No one has yet mentioned the Action Point system as seen in the OG Fallout games. I don't know of any tabletop games that use it, but it's possible that you could, if you really wanted to.

For those who don't know: each time your initiative comes up, you get a number of Action Points equal to 5 + Agility / 2. (Agility ranges from 1-10 and can rarely if ever be enhanced. It is the god stat.) You may expend Action Points on movement (1 AP per hex moved), opening your inventory to swap out your two active item slots (4 AP, 2 with a Perk), using items (generally 2 AP, such as a healing Stimpak), or attacking. You cannot take actions when it is not your initiative. If you wish to end your turn and you have AP remaining, these AP are added to your Armor Class at 1:1 until the beginning of your next turn.

Attacks vary in AP cost; unarmed punches and attacks with melee weapons cost 3AP, kicks and shooting a gun cost 4 AP. Some guns allow you to fire in Burst mode, which increases the AP cost. Most attacks allow you to make a Called Shot, which adds +1 to the AP cost in exchange for allowing you to target a specific body part for added damage and benefit (e.g. a called shot to the eyes has low accuracy but blinds the target on success). There are Perks that reduce the AP costs for unarmed attacks and gun attacks.

What I like about this system in comparison to the D&D style "standard, move, minor" paradigm is that it doesn't require you to burn a whole 'move' action if you only need to adjust your position by 2 hexes. This is good for the melee guy who gets knocked back just outside 5' step range and still wants to do his full attack routine, or anyone else who regrets having to burn an entire Move action if they don't need to use the full allotted distance.

I dislike details of the way Fallout implemented this concept, particularly the way their implementation makes Agility the uberstat. Even if those were fixed, though, the system would be intrinsically very fiddly since you're tracking as many as 10 individual points per character per pass.
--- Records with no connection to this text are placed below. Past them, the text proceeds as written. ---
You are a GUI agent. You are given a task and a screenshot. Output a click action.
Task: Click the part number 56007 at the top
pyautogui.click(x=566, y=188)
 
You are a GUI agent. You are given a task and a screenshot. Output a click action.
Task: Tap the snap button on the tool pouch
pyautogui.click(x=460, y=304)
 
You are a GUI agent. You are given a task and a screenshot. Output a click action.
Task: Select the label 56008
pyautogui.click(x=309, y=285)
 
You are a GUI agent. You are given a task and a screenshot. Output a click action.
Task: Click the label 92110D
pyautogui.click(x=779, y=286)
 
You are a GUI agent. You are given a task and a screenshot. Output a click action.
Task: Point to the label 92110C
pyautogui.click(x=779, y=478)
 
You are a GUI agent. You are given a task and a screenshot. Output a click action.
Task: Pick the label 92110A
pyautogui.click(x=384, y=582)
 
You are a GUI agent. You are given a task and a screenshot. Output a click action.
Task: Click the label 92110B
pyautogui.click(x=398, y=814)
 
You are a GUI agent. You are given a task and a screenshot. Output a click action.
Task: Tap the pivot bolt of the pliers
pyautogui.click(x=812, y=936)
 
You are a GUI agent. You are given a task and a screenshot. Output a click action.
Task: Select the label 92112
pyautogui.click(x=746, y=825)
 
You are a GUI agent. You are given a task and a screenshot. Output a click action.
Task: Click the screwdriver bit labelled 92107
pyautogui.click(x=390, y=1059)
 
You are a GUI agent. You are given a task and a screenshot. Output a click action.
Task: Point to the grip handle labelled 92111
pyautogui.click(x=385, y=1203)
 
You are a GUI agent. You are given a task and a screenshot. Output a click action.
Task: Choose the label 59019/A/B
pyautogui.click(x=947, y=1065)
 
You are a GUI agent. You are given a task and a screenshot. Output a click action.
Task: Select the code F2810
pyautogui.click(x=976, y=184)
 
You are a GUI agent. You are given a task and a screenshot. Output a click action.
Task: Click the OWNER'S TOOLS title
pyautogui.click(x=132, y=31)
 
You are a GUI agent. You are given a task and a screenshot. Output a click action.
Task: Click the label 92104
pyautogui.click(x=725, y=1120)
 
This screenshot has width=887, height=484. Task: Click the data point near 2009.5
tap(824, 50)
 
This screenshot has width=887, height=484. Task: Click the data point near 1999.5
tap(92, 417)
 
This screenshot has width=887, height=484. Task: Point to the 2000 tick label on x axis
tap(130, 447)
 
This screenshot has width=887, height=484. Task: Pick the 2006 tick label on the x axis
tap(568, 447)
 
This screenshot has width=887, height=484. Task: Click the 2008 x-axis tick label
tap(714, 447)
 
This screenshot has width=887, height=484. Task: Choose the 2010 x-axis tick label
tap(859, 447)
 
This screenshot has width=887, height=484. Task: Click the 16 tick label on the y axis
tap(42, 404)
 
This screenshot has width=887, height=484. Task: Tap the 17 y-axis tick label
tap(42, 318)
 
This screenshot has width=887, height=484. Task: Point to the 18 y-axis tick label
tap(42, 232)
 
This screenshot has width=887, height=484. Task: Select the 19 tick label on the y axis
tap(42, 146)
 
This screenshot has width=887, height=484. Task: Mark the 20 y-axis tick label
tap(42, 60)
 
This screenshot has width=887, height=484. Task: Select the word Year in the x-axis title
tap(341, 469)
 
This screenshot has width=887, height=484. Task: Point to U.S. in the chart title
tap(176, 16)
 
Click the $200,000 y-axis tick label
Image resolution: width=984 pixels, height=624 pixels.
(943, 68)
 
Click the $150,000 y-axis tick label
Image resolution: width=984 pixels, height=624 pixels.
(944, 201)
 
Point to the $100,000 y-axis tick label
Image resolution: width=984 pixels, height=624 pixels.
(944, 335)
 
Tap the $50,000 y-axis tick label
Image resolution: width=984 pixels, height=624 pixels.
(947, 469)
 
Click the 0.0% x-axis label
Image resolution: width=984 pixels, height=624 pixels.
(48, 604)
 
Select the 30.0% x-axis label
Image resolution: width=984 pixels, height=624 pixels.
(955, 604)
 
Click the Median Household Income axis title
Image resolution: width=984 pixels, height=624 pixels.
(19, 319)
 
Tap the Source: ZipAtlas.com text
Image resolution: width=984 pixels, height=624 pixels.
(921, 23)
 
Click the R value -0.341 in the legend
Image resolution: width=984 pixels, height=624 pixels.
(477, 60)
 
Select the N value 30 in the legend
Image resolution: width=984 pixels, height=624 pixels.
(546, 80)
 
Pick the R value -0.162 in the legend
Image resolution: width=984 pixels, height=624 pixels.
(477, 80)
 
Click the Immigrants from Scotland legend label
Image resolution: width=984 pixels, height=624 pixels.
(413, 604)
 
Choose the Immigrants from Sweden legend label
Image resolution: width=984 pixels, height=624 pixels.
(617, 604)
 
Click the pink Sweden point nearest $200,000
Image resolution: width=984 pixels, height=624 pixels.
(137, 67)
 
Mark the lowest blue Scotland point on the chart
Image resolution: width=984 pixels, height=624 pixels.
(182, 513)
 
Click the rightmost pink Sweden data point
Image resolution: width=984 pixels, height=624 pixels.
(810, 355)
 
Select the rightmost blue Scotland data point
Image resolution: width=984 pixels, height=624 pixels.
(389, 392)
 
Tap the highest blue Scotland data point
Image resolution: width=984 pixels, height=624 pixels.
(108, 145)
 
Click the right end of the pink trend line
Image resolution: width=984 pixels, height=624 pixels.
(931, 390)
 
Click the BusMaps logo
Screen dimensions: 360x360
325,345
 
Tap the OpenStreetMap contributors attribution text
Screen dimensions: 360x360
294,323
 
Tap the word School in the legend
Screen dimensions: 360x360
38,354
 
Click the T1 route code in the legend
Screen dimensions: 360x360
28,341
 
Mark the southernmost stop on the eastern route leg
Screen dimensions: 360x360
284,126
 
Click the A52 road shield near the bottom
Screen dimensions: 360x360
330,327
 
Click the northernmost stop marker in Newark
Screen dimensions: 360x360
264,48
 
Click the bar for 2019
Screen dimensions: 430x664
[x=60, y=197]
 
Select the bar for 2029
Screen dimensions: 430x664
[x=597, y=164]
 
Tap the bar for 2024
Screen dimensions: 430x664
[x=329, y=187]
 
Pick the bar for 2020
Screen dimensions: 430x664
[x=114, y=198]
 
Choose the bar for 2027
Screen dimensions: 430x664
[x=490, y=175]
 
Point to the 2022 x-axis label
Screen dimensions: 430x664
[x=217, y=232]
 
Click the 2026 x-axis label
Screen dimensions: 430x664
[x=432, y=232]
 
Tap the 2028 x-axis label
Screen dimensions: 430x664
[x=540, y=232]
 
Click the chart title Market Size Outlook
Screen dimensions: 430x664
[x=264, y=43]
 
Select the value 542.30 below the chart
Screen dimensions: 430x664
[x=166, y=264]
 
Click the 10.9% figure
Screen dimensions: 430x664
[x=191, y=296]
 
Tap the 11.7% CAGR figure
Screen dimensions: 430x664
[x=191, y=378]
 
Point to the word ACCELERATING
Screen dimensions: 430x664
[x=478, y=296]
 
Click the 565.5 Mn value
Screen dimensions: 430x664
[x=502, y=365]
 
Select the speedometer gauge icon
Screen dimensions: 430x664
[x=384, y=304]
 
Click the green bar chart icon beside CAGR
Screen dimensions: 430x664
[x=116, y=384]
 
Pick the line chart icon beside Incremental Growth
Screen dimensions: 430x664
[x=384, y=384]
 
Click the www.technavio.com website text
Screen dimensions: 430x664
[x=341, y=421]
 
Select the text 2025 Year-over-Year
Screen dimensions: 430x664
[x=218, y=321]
Also on the downside, this makes it difficult to simulate a monster that can't move very far but is a whirling tornado of blades. Since every attack action uses the same resource as movement, you would have to resort to something like giving the monster in question a large number of AP and a custom movement rate (1 hex per 2-3 AP rather than 1) or a small number of AP and a custom attack action (1 attack per 1 AP rather than 3-4). Either way you add a layer of complexity by giving specific actors custom action costs.